The model’s performance can be enhanced by incorporating additional communication configurations between the drone and the ground station. This includes accounting for the Doppler effect resulting from the drone’s motion, the shadowing phenomenon that occurs when objects obstruct the path between the communication antennas (transmitter and receiver), and the impact of various noise sources. These noise sources could include proximity to high-voltage power lines or operating within urban areas characterized by a high electromagnetic spectrum density. By addressing these factors, the model can offer a more accurate and reliable prediction of communication performance under diverse environmental conditions.

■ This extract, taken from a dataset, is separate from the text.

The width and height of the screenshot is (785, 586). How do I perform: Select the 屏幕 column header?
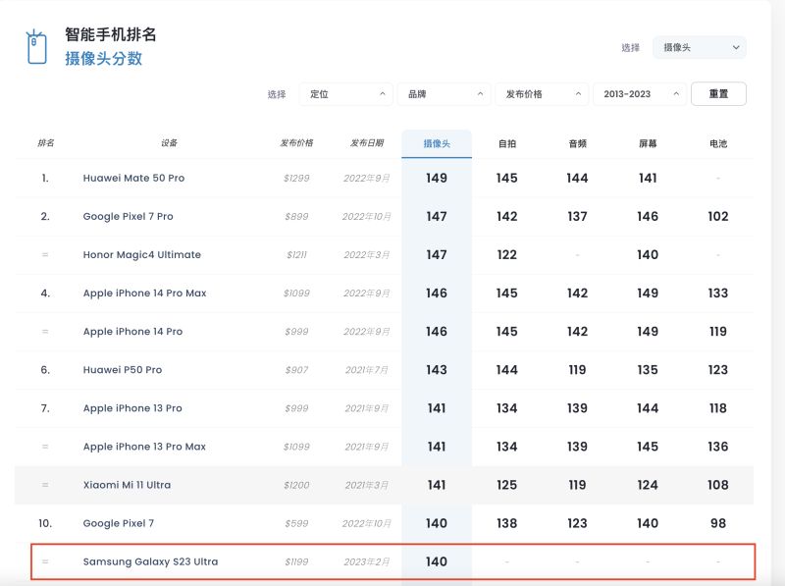[x=648, y=143]
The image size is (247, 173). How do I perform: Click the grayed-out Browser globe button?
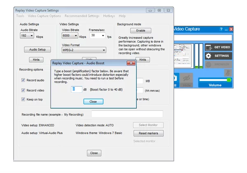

Future research will focus on studying the impact of the environment on the datalink of a fixed-wing drone in dynamic flight. We plan to predict the range of the drone with the datalink in the considered environment. The research outcomes could contribute to the development of specific areas within drone communication systems. These areas include, for example, enhancing the reliability of communications, analyzing signal propagation under specific conditions, optimizing communication protocols, and employing artificial intelligence for improved decision-making and efficiency.

Data Availability

Data in the form of Excel sheet measurements and MATLAB code used in this study are available from the corresponding author upon request.

Conflicts of Interest

The authors declare that there is no conflict of interest regarding the publication of this paper.

Acknowledgments

All costs associated with the research and publication have been individually supported by the first author.